母親老在寄郵包。主要有餅乾、魚肝油。父親來信老是稱病,母親顯然十分擔心。終於,母親決定帶我去江西看望父親。乘船,換車,住在油燈如豆的小旅店,跟著郵差走一整天的路,翻過好多大山,一條溪谷中幾片竹棚便是勞教人員的住處。十多人一間屋,有幾個患水腫躺倒在竹板床上;開飯時,每人拿個大臉盆去「打飯」。──從大木桶裡分一盆灰黃色的稀湯,然後用竹勺打撈那點數得出的飯粒和幾絲南瓜,最後留著那盆清湯寡水慢慢「享用」。他們主要的工作是伐竹,運竹。為避毒蛇,得用煙熏,這使不少人得了眼病。但還是常有人被毒蛇咬傷。有個以捕蛇為生的中年人常來聊天,講起那年他被五步蛇咬後自斷左臂的經歷,真是驚心動魄。
以前母親還相信官方的宣傳,沒想到眼前的事實如此冷酷:豬狗不如的「生存」,渺無希望的「前程」。她終於明白:人是可以如此輕易地毀掉的,哪怕他再有才華,也不管他如何順從。她已過不惑之年,知道願望不能改變命運。她提出了離婚。但父親不同意。他具有農民式的守舊自保趨利避害的天性,不會坑害別人,也不會為顧全別人而讓自己受損。為離婚的事,父母又開始了長期的冷戰。母親要我忘掉父親,但那是不可能的,因為別人會時常來「點穴」。
小學五年級,我得到校方的一次「警告」處分。起因是代課的陶老師在課堂上誣蔑我有抄襲行為。我推翻課桌以示抗議。他竟對我施暴。校長和我談話時,根本不聽我的抗辯,反而逼問我:「你講過‘豬毛會師’,是不是你父親教的?」我十分鄙視這位校長的淺薄卑劣。那次「警告」,對我只是一個諷刺小品。
中學裡,我是班主席,三好學生,學雷鋒標兵;但我入不了團。幾位老師在寬慰我時,也讓我明白了「家庭出身」這個詞的分量。這也成了我決心不再升學的主因。
66年8月,我受政治形勢影響,在工廠裡反四清工作隊,籌備組織紅衛兵。工作隊和廠黨支部立即拋出檔案材料,宣示我乃「黑五類」出身。之後二十幾年,我在無數次「衝擊」中,無數次地被「提醒」:爾乃國民黨軍官之後!連我改姓名的「企圖」都不允許,即使到後來父母終於辦完了離婚手續也無濟於事。

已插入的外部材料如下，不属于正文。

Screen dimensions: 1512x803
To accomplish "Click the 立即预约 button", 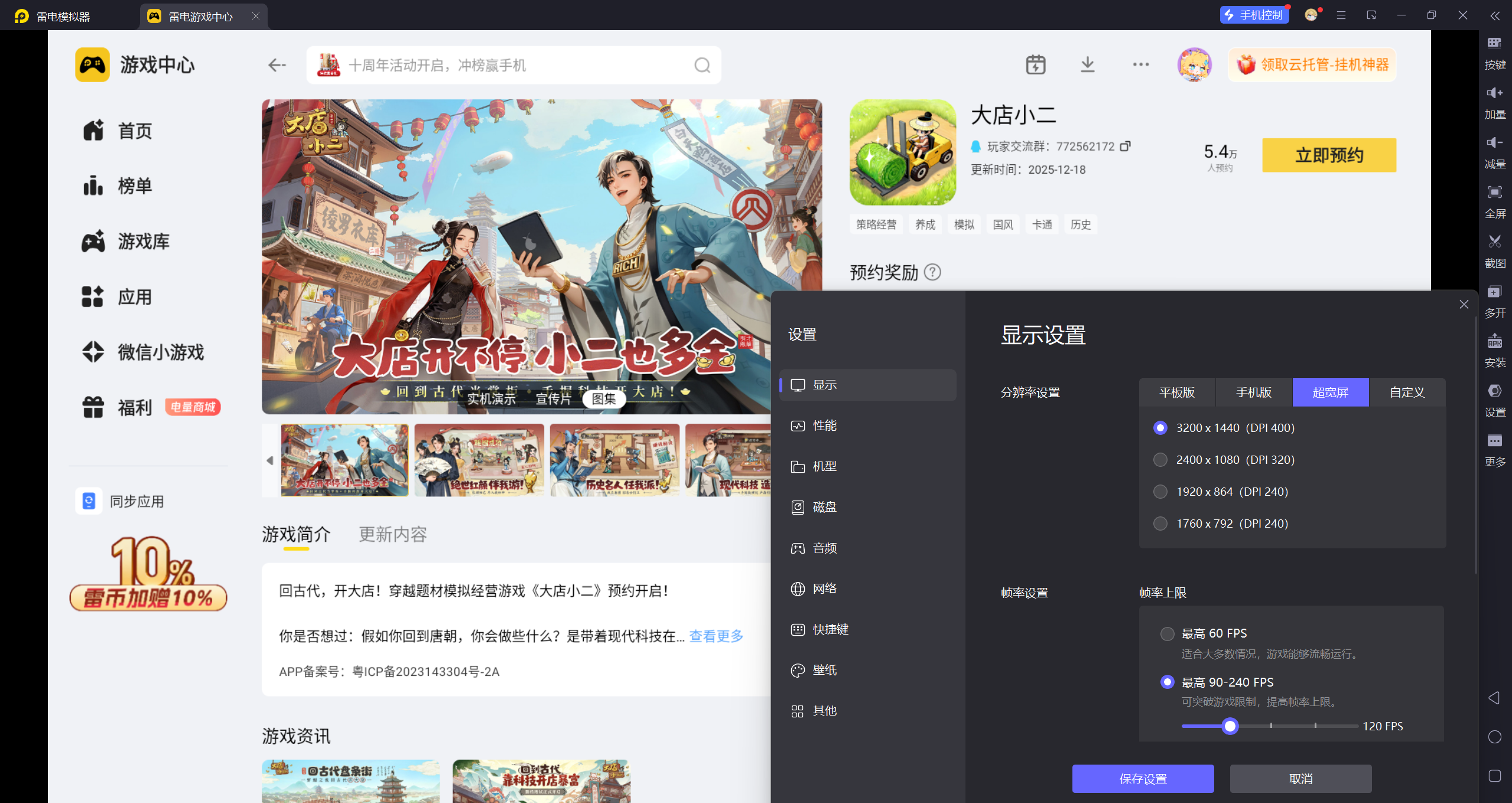I will click(1328, 155).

1987年春,我去江西永橋勞教農場看望父親。他剛獲「平反」,與幾個「縣團級以上」的老難友住在一起。一個小煤油爐,一個小鋁鍋,幾個搪瓷碗,一個搪瓷臉盆,一木箱書,一個破舊的軍用皮箱,幾件舊衣服,這些便是他活了76年的全部家當。
為了父親最大的願望,我陪伴他作了一次長途的回鄉旅行。在南京、瀋陽、岫巖、迎春、哈爾濱、大連、青島等地,見到了他闊別幾十年的一些老友、幾個親屬和許多從未謀面的晚輩。見了這麼多人,沒有任何激動的瞬間,感覺不到生命的壯麗。大概父親亦有同感。他很沉默。整個旅程都灰濛濛的,包括父子間的交談。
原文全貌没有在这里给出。